Pertanyaannya adalah siapakah Saussure dan setakat mana pengaruh
pemikirannya terhadap perkembangan linguistik dewasa ini? Tulisan ini
mencoba menguraikan tentangnya, warisannya, dan teorinya.

Tentang Saussure
Saussure, yang memiliki nama lengkap Ferdinand Mongin de Saussure, lahir
di Jenewa Swiss pada 26 November 1857 dalam sebuah keluarga yang
memiliki kontribusi besar secara historis terhadap ilmu pengetahuan. Dia
sejak awal memang telah menunjukkan bakat dan kemampuan intelektual
yang luar biasa. Setelah setahun belajar bahasa Latin, Yunani, dan
Sanskerta, serta mengikuti beragam kursus di Universitas Jenewa, dia
memulai pekerjaan pertamanya di Universitas Leipzig pada tahun 1876. Dua
tahun kemudian tatkala berusia 21 tahun Saussure belajar selama setahun
di Berlin, tempat dia menulis satu-satunya karya terpanjangnya (full-length
work), yakni Mémoire sur le système primitif des voyelles dans les langues
indo-européenes (Thesis on the Primitive Vowel System in Indo-European
Languages). Dia kembali ke Leipzig dan mendapat gelar doktor pada tahun
1880. Segera selepas itu dia menetap (lagi) di Paris, tempat dia mengajar
bahasa-bahasa kuno dan modern.
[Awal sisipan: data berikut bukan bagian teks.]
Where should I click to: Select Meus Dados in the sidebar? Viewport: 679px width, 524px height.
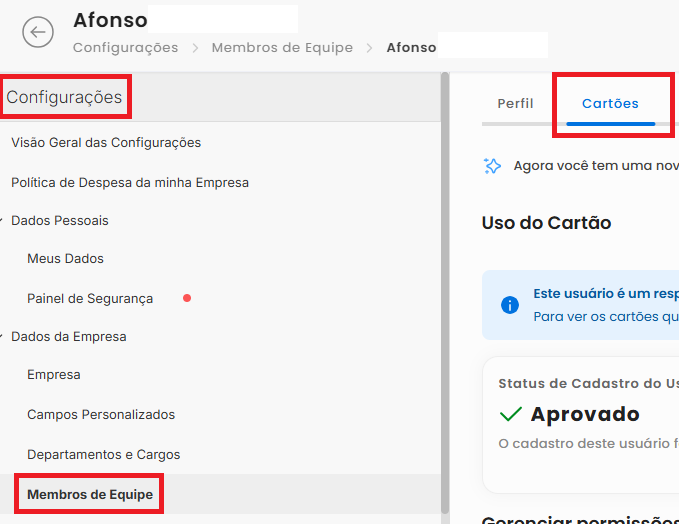[x=65, y=259]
Di sana dia mengajar selama 11 tahun
sebelum kembali ke Jenewa pada tahun 1891. Sisa hidupnya dia habiskan
untuk memberi kuliah bahasa Sanskerta dan Indo-Eropa di Universitas
Jenewa. Tidak sampai tahun 1906 Saussure mulai mengajar Pengantar
Linguistik Umum (Course of General Linguistics) yang sungguh menyita
sebagian besar perhatiannya sampai wafatnya pada tahun 1913.
Karya Saussure yang paling berpengaruh, Course in General Linguistics
(Cours de linguistique générale), diterbitkan pada tahun 1916
sepeninggalnya oleh mantan mahasiswanya, yakni Charles Bally dan Albert
Sechehaye berdasarkan catatan dari perkuliahan Saussure di Universitas
Jenewa. Karya itu menjadi salah satu karya linguistik yang potensial
berkembang pada abad ke-20, utamanya bukan karena isinya melainkan
lebih karena ancangan inovatifnya, yang dipakai Saussure ketika membahas
fenomena bahasa. Konsep utamanya adalah bahwa bahasa bisa dianalisis
sebagai sebuah sistem formal dari elemen yang beraneka, terlepas dari
dialektika produksi dan komprehensi. Elemen tersebut mencakupi konsep
tanda bahasa, penanda, petanda, dan referen.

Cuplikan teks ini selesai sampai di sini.